Question

# An investment offers \$5,200 per year for 20 years, with the first payment occurring one year...

 An investment offers \$5,200 per year for 20 years, with the first payment occurring one year from now. If the required return is 7 percent, what is the value of the investment today? (Do not round intermediate calculations and round your answer to 2 decimal places, e.g., 32.16.)
 What would the value today be if the payments occurred for 45 years? (Do not round intermediate calculations and round your answer to 2 decimal places, e.g., 32.16.)
 What would the value today be if the payments occurred for 70 years? (Do not round intermediate calculations and round your answer to 2 decimal places, e.g., 32.16.)
 What would the value today be if the payments occurred forever?

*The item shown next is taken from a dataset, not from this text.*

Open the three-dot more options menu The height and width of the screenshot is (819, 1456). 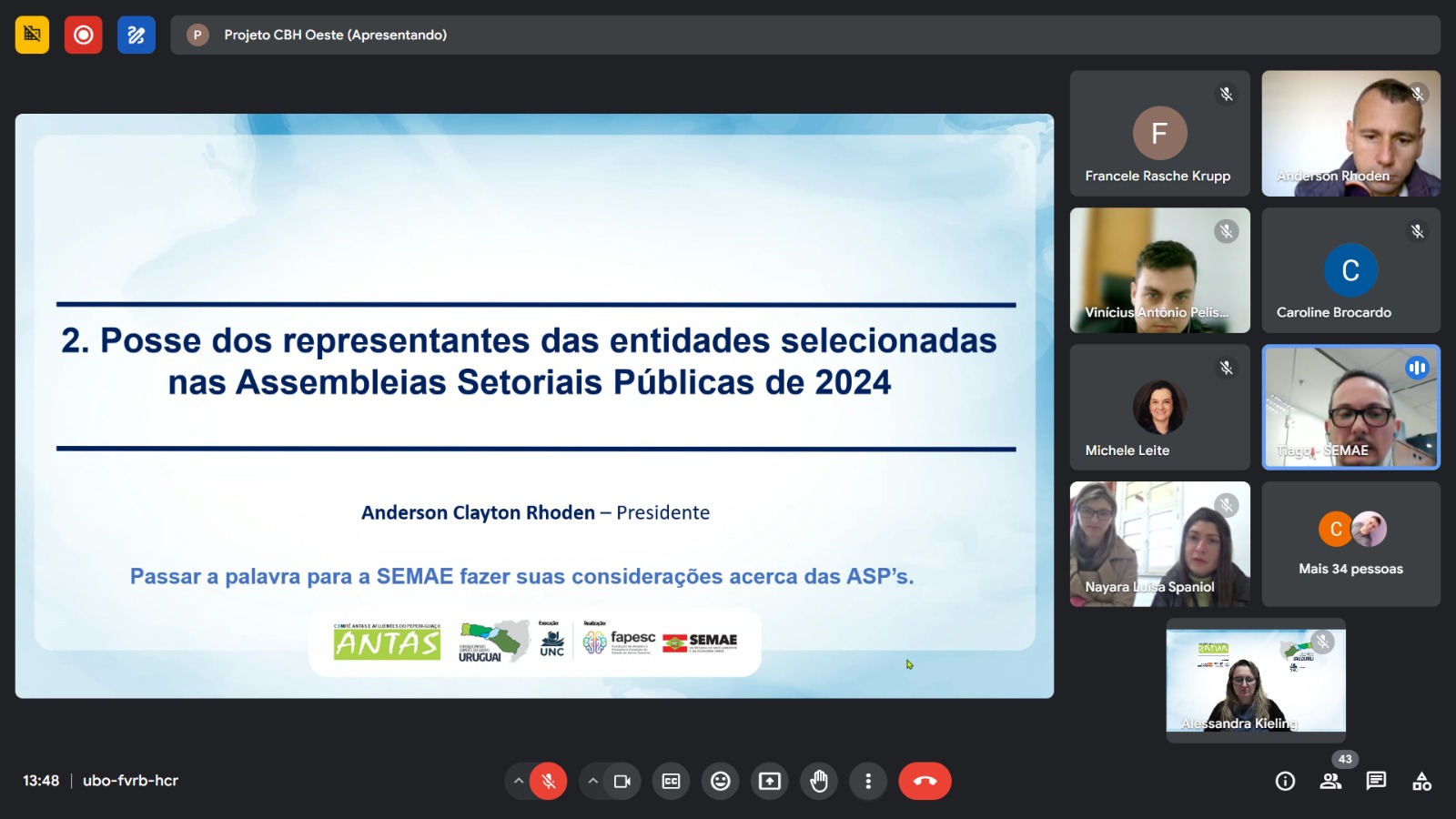pos(868,781)
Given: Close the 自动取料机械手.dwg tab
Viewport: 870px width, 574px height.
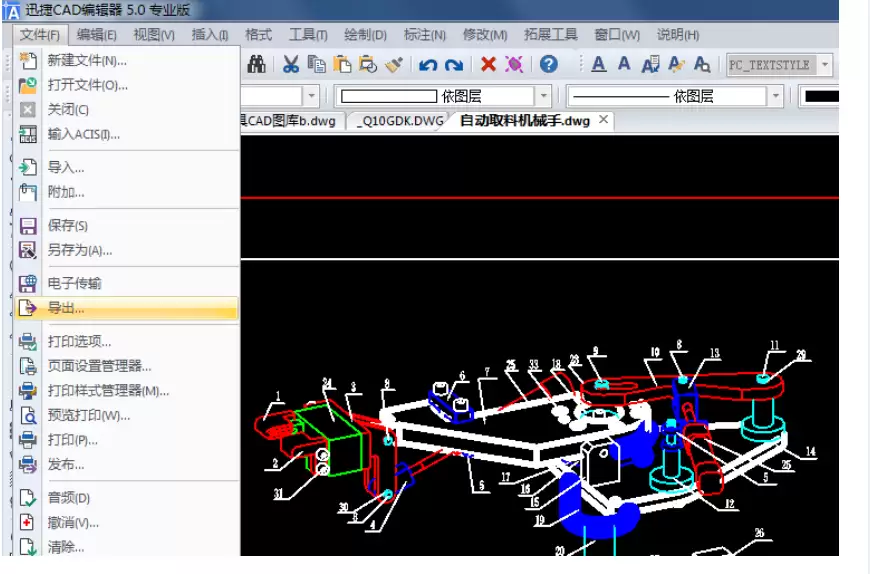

a.Present value of annuity=Annuity[1-(1+interest rate)^-time period]/rate

=5200[1-(1.07)^-20]/0.07

=5200*10.59401425

=\$55088.87(Approx).

b.Present value of annuity=Annuity[1-(1+interest rate)^-time period]/rate

=5200[1-(1.07)^-45]/0.07

=5200*13.60552159

=\$70748.71(Approx).

c.Present value of annuity=Annuity[1-(1+interest rate)^-time period]/rate

=5200[1-(1.07)^-70]/0.07

=5200*14.16038934

=\$73634.02(Approx).

d.Present value of perpetuity=Annual cash flows/required return

=(5200/0.07)

=\$74285.71(Approx).